Constantly upgrading technology downgrades us.
Technology is dehumanising us, infantilising and stripping our responsibility. It is automatising and brutalising us. None of this is news. However, technology isn’t even doing the things we think it can do and in over-relying on the magic of IT we are handing our lives to an entity lacking empathy, emotional intelligence, and the things that help to keep the unstable human animal in check.
I look up from my computer out of the window at the rain. On every weather forecast I’m looking at for Edinburgh it says it is very unlikely to rain today. It says it is not raining NOW. It is. I can see it.
And the thing is we know. In offices round the country computer records are mostly ‘backed up’ with paper copies. Doubling not halving the office work.
Technology isn’t killing us in an iRobot kind of way. It is subtly and cumulatively taking our humanity and our abilities.
The problem is that technology encourages us not to use our senses or even our common sense.
Although I am a self proclaimed Luddite (see blog 53 I suffer from PANTS) it’s not a visceral thing. I do not hate technology. I grew up without it mostly and me and it are – on the whole - quite happy with minimal contact.
I got the basics of turning on a computer years ago when married to an IT fan. Learning to e-mail was a boon and tis still a favoured form of communication. As face book obliterated cyberspace I found my in-boxes increasingly sparsely populated with mail from randoms which was a positive.
But from medicine to offices to safety, technology is deskilling the majority and giving us a false sense of security and power. It is also driving us crazy. It also means that greedy nutters who have never made anything or contributed to society in their lives can wreck the global economy by pressing buttons.
Governments around the world are gagging, slavering for more and more technology to spy on other countries and their own citizens. Yet nowhere do we see a government with the basic infrastructure or organisational skills to so much as keep the pavements free of dog crap let alone make other good use of any such information. (blog 42 I’m Spartacus)

- Data for review:
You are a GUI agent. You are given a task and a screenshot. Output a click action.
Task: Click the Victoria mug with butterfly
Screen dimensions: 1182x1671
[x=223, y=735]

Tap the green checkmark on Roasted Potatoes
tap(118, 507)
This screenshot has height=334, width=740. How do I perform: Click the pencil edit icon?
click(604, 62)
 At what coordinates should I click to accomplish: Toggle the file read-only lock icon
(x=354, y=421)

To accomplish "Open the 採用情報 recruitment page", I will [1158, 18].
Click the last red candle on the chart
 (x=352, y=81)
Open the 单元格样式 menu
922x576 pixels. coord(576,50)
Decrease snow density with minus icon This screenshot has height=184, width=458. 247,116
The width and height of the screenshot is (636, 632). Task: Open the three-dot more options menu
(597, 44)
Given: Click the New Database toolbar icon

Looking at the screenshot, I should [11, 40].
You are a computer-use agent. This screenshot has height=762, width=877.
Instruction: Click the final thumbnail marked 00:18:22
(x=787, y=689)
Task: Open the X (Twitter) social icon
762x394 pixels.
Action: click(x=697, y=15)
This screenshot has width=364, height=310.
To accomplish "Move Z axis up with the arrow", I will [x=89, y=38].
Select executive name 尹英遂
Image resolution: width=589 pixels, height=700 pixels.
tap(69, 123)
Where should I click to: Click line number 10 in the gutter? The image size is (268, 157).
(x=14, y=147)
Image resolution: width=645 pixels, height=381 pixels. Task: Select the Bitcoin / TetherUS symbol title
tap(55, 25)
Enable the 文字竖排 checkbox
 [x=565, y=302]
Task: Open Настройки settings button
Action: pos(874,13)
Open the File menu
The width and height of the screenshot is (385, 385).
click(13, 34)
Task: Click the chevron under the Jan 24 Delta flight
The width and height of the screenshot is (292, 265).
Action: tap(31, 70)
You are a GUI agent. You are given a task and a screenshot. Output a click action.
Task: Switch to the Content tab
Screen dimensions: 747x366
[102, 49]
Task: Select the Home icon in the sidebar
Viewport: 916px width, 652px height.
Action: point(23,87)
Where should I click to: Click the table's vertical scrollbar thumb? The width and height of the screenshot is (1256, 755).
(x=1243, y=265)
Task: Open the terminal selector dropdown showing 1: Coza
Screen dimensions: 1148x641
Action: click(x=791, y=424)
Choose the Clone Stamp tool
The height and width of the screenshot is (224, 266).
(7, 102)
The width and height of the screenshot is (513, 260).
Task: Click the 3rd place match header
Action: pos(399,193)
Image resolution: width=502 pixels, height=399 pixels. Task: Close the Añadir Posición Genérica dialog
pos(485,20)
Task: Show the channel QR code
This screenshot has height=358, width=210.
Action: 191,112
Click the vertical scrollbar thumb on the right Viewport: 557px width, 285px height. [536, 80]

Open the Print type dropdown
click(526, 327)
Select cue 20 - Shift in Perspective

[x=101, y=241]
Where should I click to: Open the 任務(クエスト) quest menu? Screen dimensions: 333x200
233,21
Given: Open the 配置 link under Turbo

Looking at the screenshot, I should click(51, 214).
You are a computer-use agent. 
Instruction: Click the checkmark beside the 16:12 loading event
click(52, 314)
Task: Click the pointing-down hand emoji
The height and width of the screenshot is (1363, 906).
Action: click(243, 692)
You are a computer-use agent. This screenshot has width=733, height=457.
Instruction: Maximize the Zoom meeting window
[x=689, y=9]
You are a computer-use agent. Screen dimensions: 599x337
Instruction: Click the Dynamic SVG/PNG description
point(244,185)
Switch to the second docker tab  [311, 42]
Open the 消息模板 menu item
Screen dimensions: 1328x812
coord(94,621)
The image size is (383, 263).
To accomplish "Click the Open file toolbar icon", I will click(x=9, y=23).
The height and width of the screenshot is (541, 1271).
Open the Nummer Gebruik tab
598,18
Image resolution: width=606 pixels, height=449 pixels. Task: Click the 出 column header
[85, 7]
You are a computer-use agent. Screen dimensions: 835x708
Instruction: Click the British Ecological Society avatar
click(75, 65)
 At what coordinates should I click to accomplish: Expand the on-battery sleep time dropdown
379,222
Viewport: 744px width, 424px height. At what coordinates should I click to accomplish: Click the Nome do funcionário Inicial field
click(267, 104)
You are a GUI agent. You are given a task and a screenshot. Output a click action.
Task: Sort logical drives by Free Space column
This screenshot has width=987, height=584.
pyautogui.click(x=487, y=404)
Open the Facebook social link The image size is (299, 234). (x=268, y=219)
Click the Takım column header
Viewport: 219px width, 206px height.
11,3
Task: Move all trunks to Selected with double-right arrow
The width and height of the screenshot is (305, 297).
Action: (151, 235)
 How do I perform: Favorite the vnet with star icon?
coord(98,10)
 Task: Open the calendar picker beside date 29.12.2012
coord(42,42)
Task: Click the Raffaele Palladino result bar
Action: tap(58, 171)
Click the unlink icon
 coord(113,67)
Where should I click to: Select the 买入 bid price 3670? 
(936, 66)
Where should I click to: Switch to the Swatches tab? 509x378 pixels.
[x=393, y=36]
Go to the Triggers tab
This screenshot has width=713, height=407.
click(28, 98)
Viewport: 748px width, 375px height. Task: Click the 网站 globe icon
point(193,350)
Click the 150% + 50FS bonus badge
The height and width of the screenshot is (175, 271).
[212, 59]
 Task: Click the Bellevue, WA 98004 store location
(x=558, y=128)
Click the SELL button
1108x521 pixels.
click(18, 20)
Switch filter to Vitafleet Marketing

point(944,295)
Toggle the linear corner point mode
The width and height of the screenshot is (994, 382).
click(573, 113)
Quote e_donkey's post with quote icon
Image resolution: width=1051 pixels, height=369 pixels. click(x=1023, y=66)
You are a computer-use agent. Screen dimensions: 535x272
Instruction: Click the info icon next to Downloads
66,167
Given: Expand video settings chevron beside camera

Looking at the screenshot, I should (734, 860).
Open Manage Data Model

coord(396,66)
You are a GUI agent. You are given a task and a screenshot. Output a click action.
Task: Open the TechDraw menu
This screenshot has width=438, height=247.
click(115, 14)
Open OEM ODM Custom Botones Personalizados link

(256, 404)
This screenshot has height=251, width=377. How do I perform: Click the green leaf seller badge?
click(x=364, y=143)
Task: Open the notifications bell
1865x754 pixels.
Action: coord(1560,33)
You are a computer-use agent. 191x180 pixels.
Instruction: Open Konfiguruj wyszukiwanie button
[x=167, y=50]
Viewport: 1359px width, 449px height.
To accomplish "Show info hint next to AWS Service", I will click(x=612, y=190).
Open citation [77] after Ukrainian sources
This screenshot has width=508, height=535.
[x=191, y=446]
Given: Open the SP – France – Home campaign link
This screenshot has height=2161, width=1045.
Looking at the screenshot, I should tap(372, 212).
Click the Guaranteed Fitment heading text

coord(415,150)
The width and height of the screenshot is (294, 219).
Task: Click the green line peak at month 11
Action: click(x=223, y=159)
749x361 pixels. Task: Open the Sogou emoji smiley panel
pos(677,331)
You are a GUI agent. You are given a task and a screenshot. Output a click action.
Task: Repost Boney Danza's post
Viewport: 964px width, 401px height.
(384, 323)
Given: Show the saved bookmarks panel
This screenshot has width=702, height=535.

- What is expected:
Continue the piece about technology downgrading us, picking up after its final sentence.

- Exercise result:
In the rich west we can now buy our own heart monitors, gizmos to tell us how much energy we’ve burnt in relation to our calorific intake contained in a watch. Individuals have blood pressure monitors at home – where in some undeveloped countries you won’t find such a thing even in a hospital. And yet never has self induced illness been more prevalent. Never have more children been obese and more adults been killing themselves with substance abuse, poor lifestyle choices, processed food and polluted environments.
Recently I received notification that I had to renew my driving licence with the new self contained photo card – which is to all intents and purposes personal ID by the back door. In this country ID cards were voted down as something the public did not want but the government has found a way round that. I am unsure whether to renew my card as I do not have a car in any event.
Try contacting any customer service of any large organisation and you will be in an automated queue with numerous click button options until you fear for your sanity.
In supermarkets there are DIY check outs so that you need never speak to a soul while you are shopping. For some folk that was possibly the only human contact in a day.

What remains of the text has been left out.